6.10.2006 um 13:54 Uhr
Gute Frage!
Wäre aber ganz treffend: Auf der einen Seite die eigenen Kunden kriminalisieren (Auskunftsanspruch) und auf der anderen Seite Schmuh betreiben. Macht die MI ja auch …
6.10.2006 um 16:45 Uhr
Frei nach Robert Gernhardt: Die stärksten Kritiker der Elche sind manchmal auch selber welche.
11.10.2006 um 13:11 Uhr
Wie soll man dann die tägliche “Stimmungsmache” für die kostenfreie Vergabe aller möglichen Informationen, Dokumente, Bücher etc. verstehen?

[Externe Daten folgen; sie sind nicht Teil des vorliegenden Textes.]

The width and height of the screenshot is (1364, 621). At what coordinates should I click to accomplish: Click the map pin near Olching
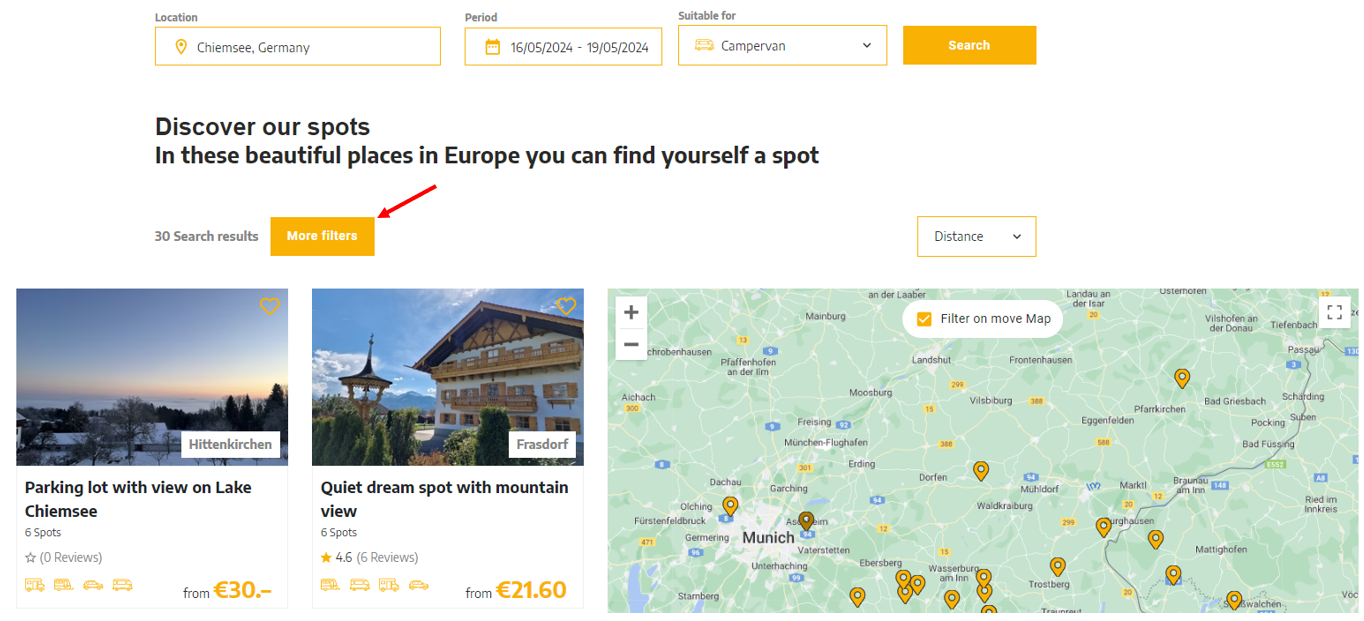[x=730, y=506]
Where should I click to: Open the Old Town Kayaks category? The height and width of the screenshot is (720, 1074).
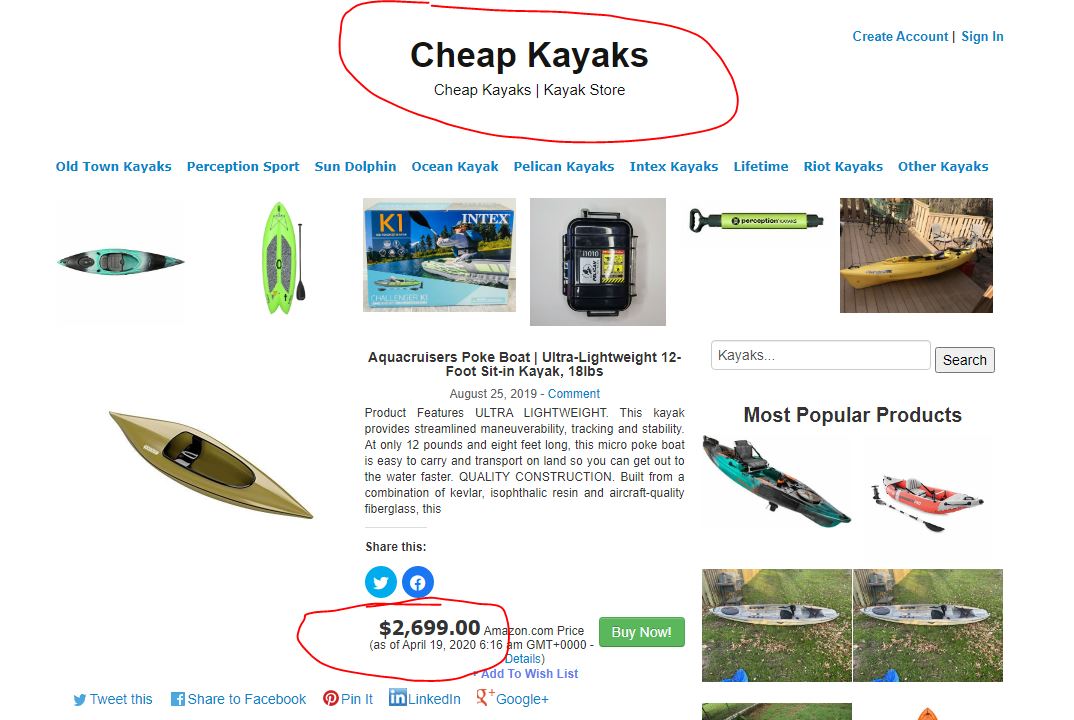tap(114, 166)
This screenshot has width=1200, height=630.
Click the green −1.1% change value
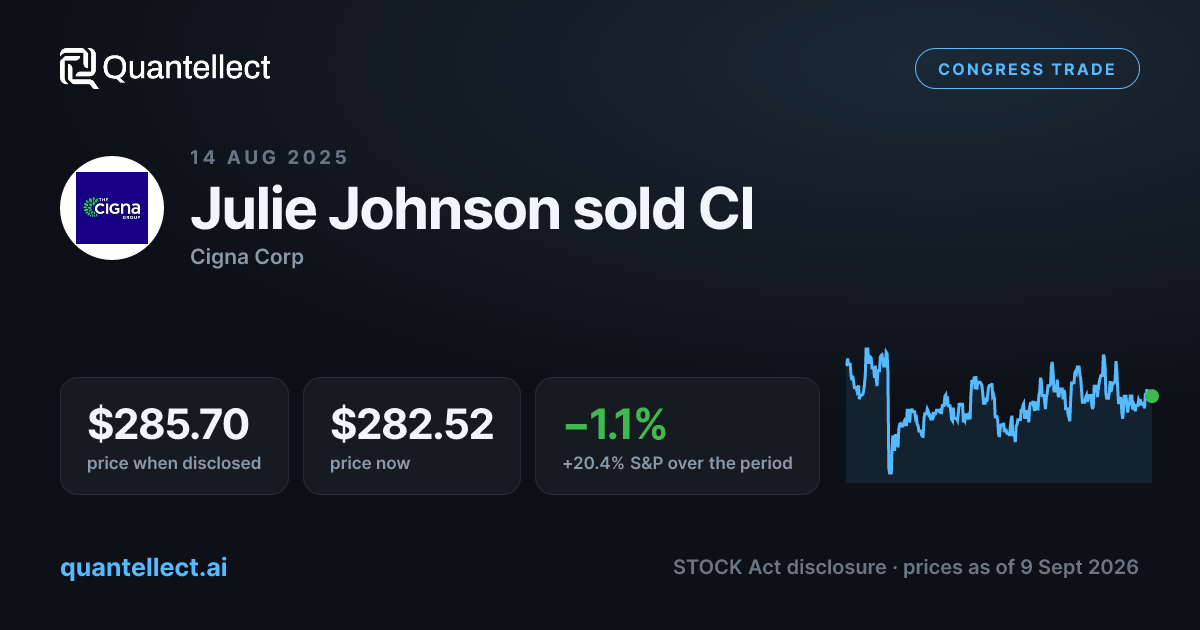click(615, 425)
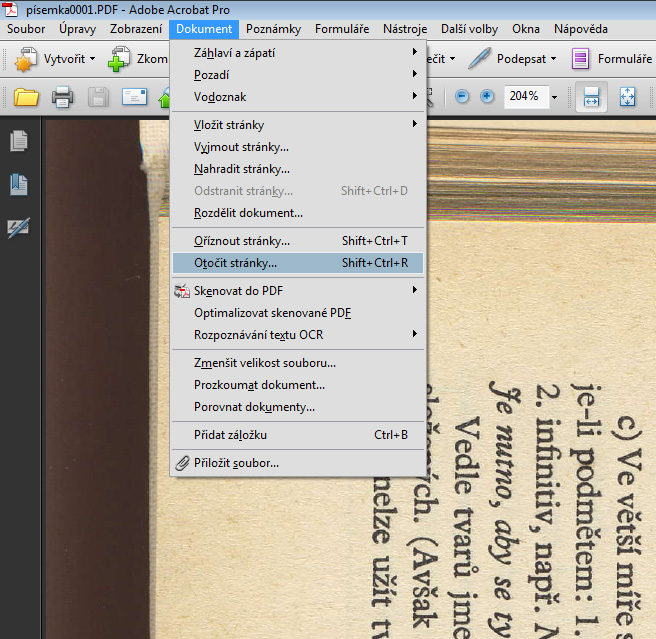Viewport: 656px width, 639px height.
Task: Click the zoom out minus icon
Action: [462, 97]
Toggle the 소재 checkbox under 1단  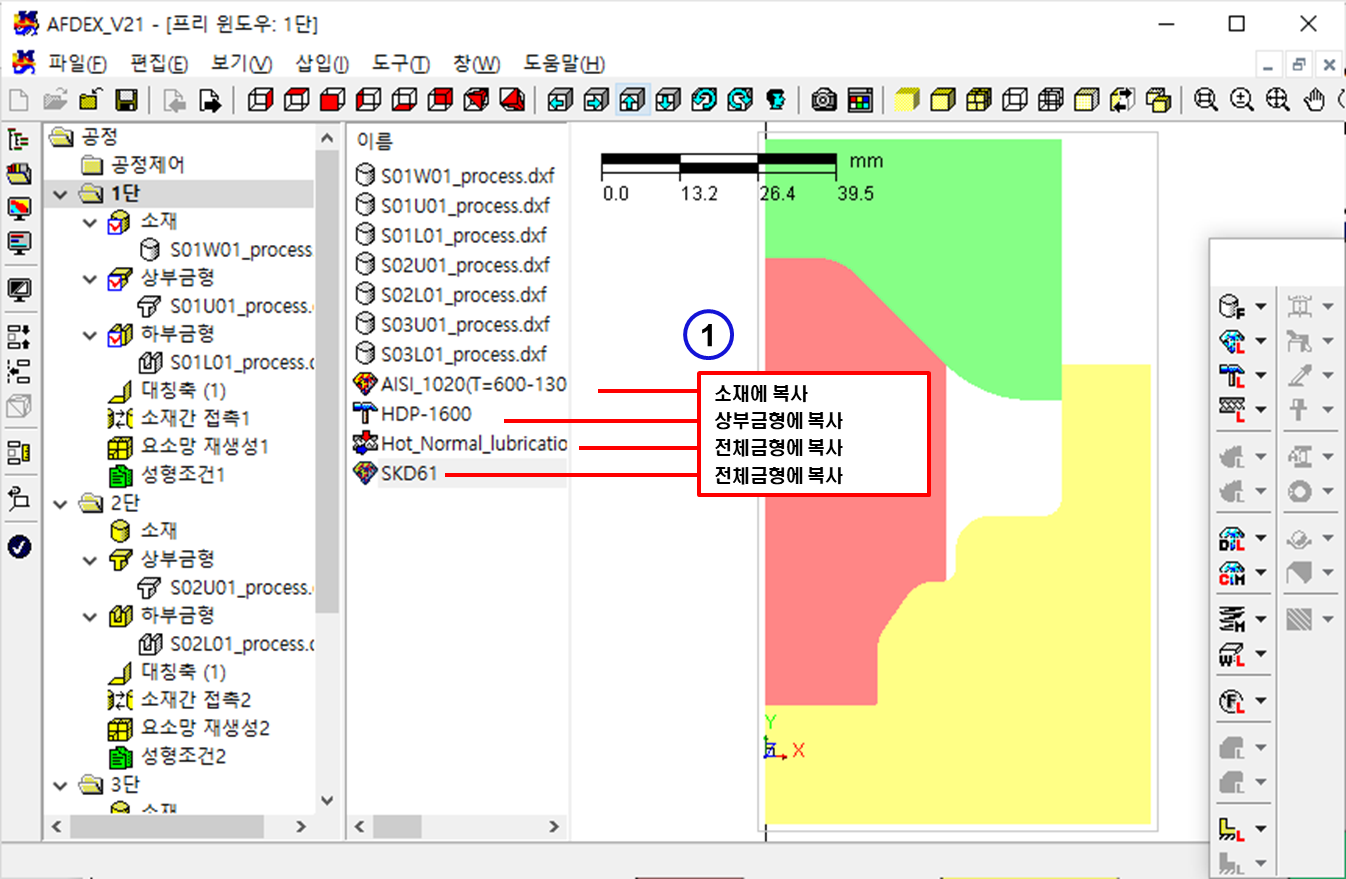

Gleiches Recht für alle – die Bibliothekswelt behält sich auch vor ihr Klientel gegen die “Abzocker” “Betrüger” und wie sie sonst genannt werden – Verlage zu “informieren”.
Solange die Debatte nicht beiderseitig versachlicht wird hat eine einvernehmliche Lösung keine Chance. Völlige Kostenfreiheit treibt eine ganze Branche in den Ruin und vollständige Kostenpflichtigkeit trifft die Wissenschaft und kriminalisiert unbescholtene Privatbürger. Sachliche Lösungen zur Zerschlagung dieses “Gordischen Knotens” wären wünschenswert.
11.10.2006 um 13:55 Uhr
Wieso “Stimmungsmache”?
Im oben verlinkten Artikel finde ich nichts über die
Es geht um den Betrug, den einige Verlage an ihren (!) Autoren begehen, bzw. begangen haben.
Mmmh. Vielleicht gehört dieser Kommentar zu einem Artikel über Open Access?